Author Dennis Dunivan reads and discusses his new book, "Escape from Communist Heaven," a fictional account of the 1975 Fall of Saigon based on the true events from the author’s best friend, Viet Nguyen who was a teenager in South Vietnam during that time.
Communist tanks advance through Viet’s Saigon neighborhood when he is fourteen years old and overtake the Presidential Palace as American helicopters retreat over the South China Sea. During the frantic evacuation, the American Embassy isn’t able to destroy secret files containing the names of South Vietnamese intelligence officers. Viet’s father is one of these officers. Within days, the city is infiltrated by communist soldiers who take over public buildings and spies who move into local neighborhoods. To survive, his family must keep a low profile. Viet’s life was better during the war. With the Americans gone, he has little hope for freedom and must watch his every step. But his rebellious spirit gets the upper hand, and he is arrested in the black market, becoming one of more than a million people in labor camps (or re-education camps) spread across the jungles of Vietnam. Viet’s captors have a dream. When everyone on earth is under their control, they believe, we will have reached Communist Heaven.
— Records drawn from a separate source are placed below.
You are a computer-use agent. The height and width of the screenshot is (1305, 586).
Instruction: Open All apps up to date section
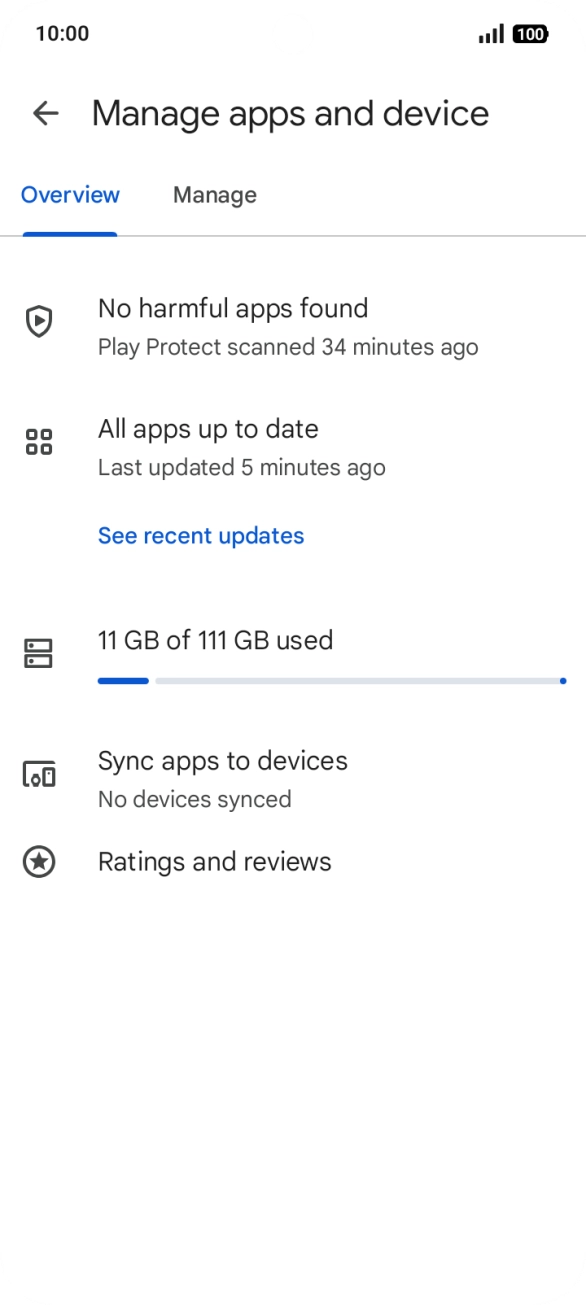(293, 446)
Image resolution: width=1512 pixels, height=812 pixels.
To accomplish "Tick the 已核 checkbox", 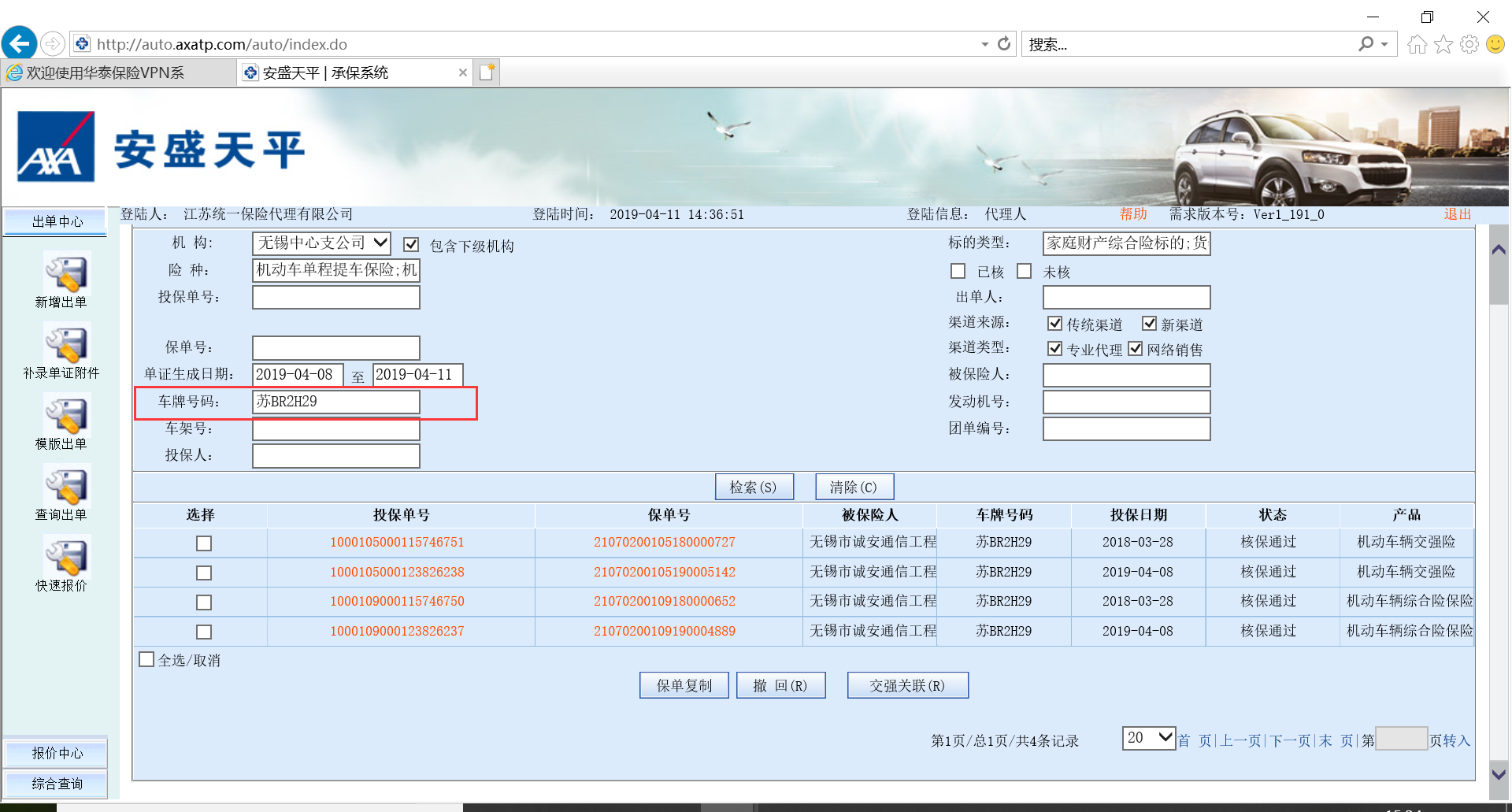I will click(958, 271).
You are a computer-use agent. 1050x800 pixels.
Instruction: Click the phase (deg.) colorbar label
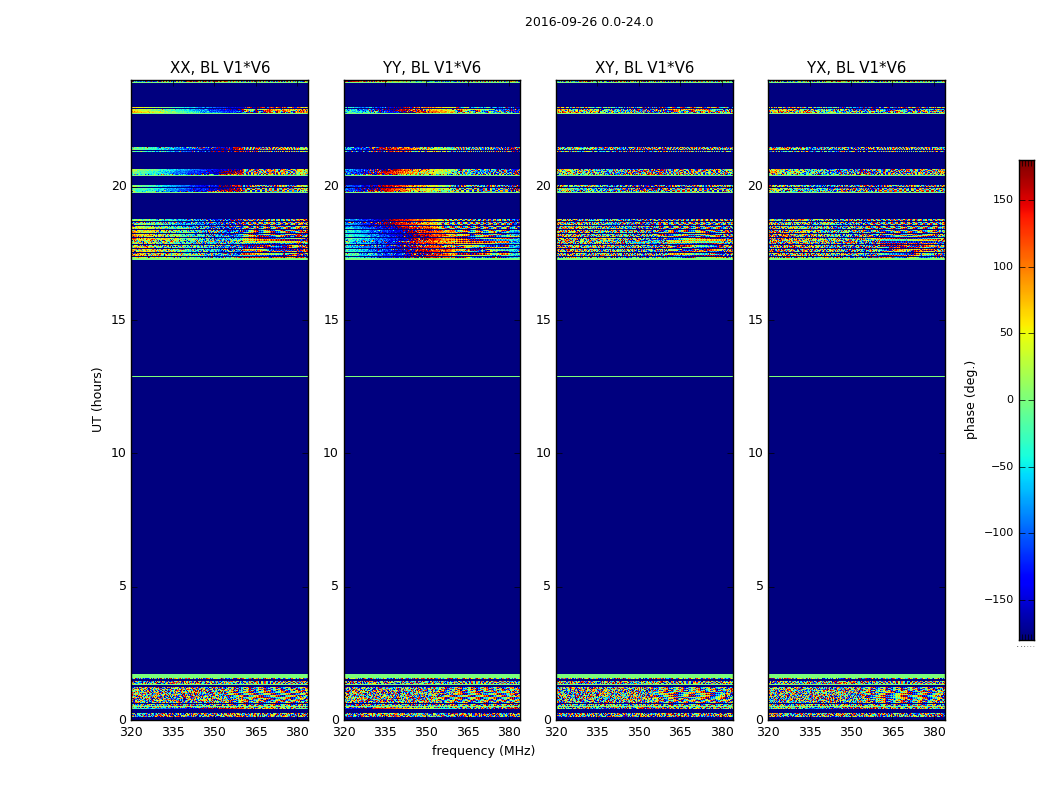tap(970, 399)
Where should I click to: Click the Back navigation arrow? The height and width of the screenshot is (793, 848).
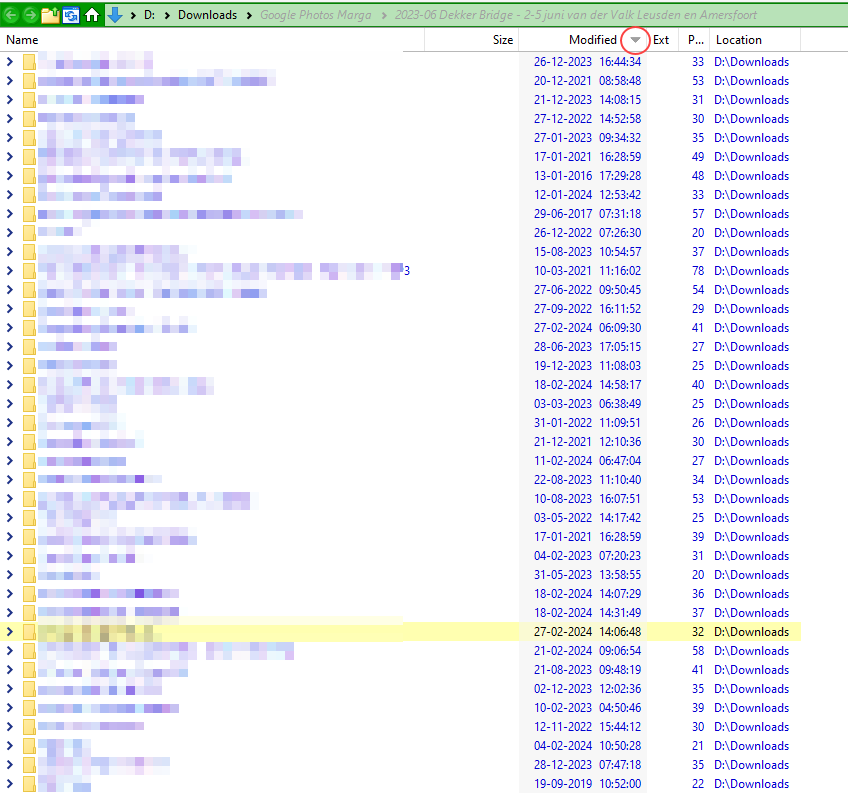pos(11,15)
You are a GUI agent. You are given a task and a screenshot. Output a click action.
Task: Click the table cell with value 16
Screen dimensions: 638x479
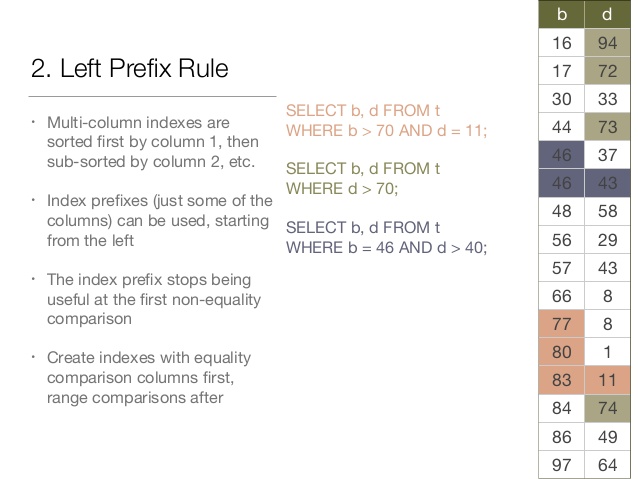click(x=562, y=43)
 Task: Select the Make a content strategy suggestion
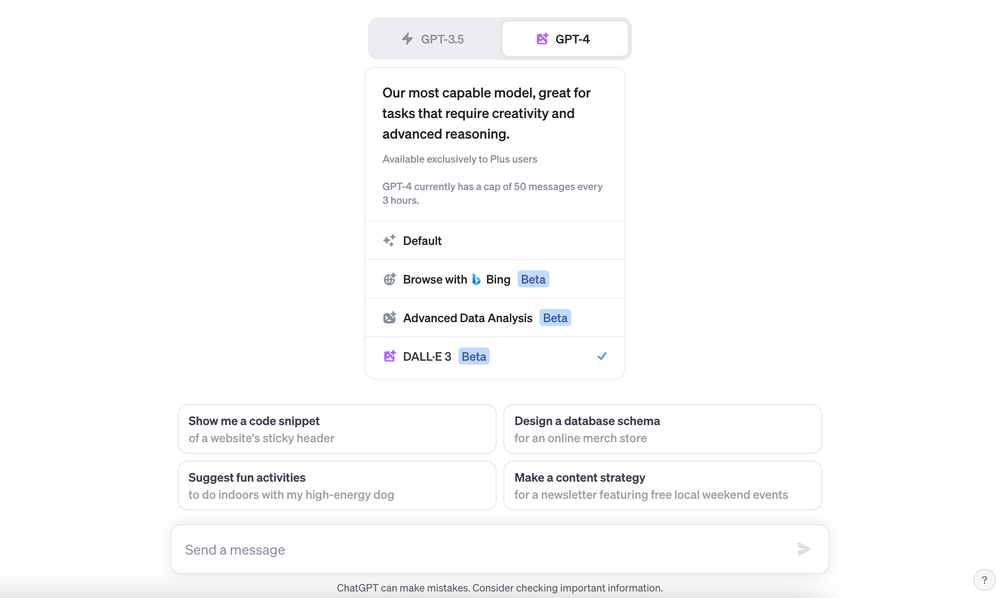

Many of the prisoners are ex-soldiers. Others are religious leaders, academics and anyone who might provide leadership against the new regime. Tens of thousands of these prisoners die of starvation, malaria and physical beatings. Viet is determined not to be one of them. He uses the same daring that led to his arrest to create a chance to break free. Based on the true story of Viet Nguyen and written in his voice, Escape from Communist Heaven is a novel about the harrowing experiences of a teenager who makes some errors in judgment, and faces the consequences, in a time and place where small mistakes can be fatal. To know freedom, he must not only escape from prison, but also from his country.